Risk Assessment in Software Release Practice in Public Organization Information Management Systems

Abstract

The purpose of this paper is to document the United States Air Force’s (USAF) approach to risk assessment of software during the release phase of development and to provide material to support improvement recommendations in the USAF approach. The USAF faces the problem common to all software development projects in that its organizations must decide how much to test software before releasing it for its intended purpose. At issue is the accurate assessment of risk that supports decision making and leads to the appropriate use of resources for testing, including other quality control measures, and the appropriate acceptance of residual risk at the time of software release. Organizations that carry out risk assessments are accountable for the efficient and effective allocation of resources to risk reduction, which makes fidelity in risk assessment a worthy endeavor for accountability in public administration. The research methodology was informed by grounded theory and generative social science (Charmaz, 2008; Epstein, 2006) and included lesson drawing (Rose, 1993), and affinity diagramming (Straker, 1995).

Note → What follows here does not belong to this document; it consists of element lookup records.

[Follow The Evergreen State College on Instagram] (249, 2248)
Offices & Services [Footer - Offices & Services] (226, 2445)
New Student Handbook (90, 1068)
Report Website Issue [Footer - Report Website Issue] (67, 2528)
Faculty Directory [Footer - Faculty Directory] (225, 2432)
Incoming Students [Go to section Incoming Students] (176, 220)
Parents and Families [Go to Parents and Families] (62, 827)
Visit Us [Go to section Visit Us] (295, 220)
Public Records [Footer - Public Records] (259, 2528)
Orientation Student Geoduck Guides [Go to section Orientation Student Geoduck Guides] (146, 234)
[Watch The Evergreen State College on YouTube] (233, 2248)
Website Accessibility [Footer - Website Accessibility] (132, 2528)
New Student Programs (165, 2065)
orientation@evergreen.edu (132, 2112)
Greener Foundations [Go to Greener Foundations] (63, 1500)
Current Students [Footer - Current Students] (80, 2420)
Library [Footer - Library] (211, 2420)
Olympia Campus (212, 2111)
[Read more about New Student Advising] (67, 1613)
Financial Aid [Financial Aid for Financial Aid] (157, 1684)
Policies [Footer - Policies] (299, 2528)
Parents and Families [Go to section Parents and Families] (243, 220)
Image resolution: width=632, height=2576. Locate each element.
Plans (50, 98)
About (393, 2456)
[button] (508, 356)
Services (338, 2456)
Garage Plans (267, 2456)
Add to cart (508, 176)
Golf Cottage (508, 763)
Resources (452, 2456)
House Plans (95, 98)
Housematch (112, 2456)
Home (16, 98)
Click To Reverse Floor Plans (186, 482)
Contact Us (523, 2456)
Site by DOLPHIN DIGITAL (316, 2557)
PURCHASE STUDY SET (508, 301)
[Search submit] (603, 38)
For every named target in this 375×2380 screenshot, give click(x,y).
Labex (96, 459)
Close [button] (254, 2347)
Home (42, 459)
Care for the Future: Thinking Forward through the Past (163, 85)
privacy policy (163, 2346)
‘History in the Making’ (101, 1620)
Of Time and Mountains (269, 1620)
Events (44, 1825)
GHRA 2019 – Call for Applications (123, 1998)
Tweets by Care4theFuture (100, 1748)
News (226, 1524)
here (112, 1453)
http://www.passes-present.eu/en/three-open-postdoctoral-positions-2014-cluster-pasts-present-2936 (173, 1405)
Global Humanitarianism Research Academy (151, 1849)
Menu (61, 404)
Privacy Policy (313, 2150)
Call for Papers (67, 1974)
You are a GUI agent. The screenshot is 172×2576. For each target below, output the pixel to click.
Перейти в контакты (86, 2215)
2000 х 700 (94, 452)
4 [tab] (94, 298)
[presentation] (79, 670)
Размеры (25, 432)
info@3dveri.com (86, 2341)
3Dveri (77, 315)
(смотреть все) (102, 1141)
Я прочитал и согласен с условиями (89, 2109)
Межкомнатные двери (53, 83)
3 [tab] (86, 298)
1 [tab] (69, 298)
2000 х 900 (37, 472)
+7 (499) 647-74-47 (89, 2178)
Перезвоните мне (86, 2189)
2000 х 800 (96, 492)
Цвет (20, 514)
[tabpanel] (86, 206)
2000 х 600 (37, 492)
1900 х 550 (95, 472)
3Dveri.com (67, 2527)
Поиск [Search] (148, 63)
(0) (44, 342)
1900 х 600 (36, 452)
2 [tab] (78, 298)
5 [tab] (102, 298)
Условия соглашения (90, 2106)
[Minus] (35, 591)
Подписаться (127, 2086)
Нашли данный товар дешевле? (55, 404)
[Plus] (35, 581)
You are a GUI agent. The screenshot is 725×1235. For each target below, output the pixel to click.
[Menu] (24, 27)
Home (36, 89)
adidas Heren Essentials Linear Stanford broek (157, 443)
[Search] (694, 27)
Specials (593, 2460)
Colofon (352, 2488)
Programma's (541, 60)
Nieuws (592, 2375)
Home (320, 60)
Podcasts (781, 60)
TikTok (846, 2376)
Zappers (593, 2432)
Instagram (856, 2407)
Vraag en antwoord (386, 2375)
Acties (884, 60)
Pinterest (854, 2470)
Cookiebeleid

This work provides a literature review cast with a wide net to address risk assessment at the intersection of software development and a public administration environment. The result is a list of both broad and specific ways in which a USAF method of risk assessment for software can be improved, an initial version of a software defect prediction model constructed from the analysis results, and a list of high-level steps to add the practice of modeling to the tool kit of USAF software professionals. The steps can be pursued with minimum commitment, by building upon the initial model for software defect prediction and adding the modeling to risk assessment tasks, in furtherance of the objective of the research. Additionally, this research provides suggested entry points to public administration topics suitable for further research with applicability to software development in the public sector.